Penyair sufistik terkenal,
Jalaluddin Rumi, pernah mengatakan, ''Karena untuk berbicara orang harus lebih
dulu mendengarkan, maka belajarlah bicara dengan mendengarkan.'' Mendengarkan
sepertinya mudah dilakukan, namun pada kenyataannya tidak semua orang berhasil
menjadi pendengar yang baik. Tidak sedikit perselisihan, pertengkaran, bahkan
pembunuhan terjadi hanya karena salah dengar.
Dalam dunia komunikasi, kita mengenal ungkapan, seorang
pembicara yang baik adalah pendengar yang baik. Cinta, benci, rindu,
pengertian, maupun salah pengertian, terbangun lewat bicara dan
mendengarkan.
Seluruh kekuatan ikatan persahabatan, percintaan, dan
mahligai hidup bersama, kita rangkai dengan bicara dan mendengarkan. Khalifah
Ali bin Abi Thalib RA pernah berkata, ''Tuhan menyayangi seseorang yang suka
mendengar hikmah atau ucapan yang baik lalu menyimpannya, kemudian ketika
dipanggil kepada kebenaran, dia mendekat.''
Kita sering kelihatan seperti mendengarkan tapi
sebetulnya tidak. Walaupun mata kita dihadapkan dan wajah kita diarahkan kepada
orang yang berbicara, tapi sebenarnya kita tidak mendengarkan.
Padahal, Allah mengingatkan dalam firman-Nya, ''Yang
mendengarkan perkataan lalu mengikuti apa yang paling baik di antaranya, mereka
itulah orang-orang yang telah diberi Allah petunjuk dan mereka itulah
orang-orang yang mempunyai akal.'' (Az-Zumar[39]:18).

+ + +

§ Rincian Latihan:
Menurut kutipan Jalaluddin Rumi dalam artikel tentang mendengarkan, mengapa orang sebaiknya belajar bicara dengan mendengarkan? Jawab dalam satu sampai tiga kalimat.

§ Data target klik:
+ + +

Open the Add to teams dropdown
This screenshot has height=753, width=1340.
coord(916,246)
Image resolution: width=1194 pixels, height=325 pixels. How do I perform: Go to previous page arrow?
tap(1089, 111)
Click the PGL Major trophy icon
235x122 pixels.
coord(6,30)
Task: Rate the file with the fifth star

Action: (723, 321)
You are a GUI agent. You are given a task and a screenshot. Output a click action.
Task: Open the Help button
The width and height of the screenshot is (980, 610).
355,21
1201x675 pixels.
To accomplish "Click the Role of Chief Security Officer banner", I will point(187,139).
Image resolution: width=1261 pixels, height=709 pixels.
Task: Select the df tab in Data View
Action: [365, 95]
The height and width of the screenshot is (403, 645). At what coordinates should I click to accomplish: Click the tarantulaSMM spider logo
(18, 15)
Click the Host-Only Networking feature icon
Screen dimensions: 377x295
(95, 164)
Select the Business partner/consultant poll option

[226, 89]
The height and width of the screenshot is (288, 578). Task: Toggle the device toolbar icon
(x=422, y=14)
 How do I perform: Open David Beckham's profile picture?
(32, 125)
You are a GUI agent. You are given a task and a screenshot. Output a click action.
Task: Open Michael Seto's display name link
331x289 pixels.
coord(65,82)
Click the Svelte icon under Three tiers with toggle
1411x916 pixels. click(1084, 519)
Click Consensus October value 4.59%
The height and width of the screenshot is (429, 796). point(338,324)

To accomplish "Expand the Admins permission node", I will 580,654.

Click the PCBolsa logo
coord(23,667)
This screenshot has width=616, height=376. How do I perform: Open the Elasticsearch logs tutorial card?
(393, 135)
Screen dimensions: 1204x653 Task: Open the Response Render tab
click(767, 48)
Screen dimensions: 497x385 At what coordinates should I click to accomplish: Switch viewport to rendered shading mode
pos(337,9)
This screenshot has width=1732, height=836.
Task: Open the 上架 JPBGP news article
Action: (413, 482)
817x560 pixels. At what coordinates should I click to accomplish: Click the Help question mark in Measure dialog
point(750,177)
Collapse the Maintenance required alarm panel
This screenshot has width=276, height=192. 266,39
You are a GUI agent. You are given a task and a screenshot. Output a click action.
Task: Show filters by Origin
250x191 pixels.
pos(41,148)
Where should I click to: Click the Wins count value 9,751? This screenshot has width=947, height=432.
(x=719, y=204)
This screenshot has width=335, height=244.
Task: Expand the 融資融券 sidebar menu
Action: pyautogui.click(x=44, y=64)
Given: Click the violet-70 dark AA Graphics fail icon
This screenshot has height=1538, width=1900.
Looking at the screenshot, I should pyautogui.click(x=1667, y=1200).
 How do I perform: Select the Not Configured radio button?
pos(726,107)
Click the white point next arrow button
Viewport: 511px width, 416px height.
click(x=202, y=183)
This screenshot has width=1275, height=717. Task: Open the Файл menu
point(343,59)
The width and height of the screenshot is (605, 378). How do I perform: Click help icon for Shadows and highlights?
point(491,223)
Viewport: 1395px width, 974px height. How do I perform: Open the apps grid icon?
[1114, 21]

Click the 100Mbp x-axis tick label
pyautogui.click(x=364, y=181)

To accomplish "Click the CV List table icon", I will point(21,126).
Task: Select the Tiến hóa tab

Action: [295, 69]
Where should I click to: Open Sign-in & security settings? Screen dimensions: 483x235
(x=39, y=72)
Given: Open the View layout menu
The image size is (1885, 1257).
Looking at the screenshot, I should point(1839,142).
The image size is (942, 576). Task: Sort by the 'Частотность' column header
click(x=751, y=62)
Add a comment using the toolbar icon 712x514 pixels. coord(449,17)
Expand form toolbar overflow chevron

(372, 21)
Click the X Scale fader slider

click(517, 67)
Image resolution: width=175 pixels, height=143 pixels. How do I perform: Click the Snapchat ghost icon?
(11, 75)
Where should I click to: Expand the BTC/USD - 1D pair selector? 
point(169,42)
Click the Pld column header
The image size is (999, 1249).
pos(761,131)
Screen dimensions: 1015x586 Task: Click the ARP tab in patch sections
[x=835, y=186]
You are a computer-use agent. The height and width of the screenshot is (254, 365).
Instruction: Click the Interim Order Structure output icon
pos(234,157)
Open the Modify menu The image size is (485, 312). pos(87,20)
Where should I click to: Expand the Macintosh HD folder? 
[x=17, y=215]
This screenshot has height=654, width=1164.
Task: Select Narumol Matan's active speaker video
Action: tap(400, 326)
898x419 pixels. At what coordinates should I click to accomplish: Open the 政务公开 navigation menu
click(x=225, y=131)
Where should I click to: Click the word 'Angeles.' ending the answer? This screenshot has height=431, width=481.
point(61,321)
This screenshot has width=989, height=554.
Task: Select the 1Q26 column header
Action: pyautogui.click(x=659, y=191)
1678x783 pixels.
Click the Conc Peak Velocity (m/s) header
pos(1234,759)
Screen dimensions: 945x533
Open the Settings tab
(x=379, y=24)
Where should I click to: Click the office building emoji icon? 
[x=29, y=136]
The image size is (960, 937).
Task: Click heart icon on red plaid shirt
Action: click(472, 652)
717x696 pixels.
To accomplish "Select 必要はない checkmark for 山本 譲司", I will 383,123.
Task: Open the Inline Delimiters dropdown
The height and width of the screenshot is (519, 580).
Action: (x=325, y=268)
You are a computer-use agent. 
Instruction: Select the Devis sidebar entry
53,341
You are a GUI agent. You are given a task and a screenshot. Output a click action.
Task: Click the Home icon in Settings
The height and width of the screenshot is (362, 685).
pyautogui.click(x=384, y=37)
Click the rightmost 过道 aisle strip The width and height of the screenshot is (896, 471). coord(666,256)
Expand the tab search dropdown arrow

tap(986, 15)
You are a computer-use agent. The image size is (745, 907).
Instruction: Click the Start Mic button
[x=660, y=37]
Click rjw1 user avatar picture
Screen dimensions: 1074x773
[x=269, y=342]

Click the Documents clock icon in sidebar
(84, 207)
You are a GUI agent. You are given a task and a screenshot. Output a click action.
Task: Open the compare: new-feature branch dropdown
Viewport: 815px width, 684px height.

+ + +

§ Jawaban Lengkap:
Menurut Rumi, untuk berbicara orang harus lebih dulu mendengarkan. Karena itu, belajar bicara dilakukan dengan mendengarkan.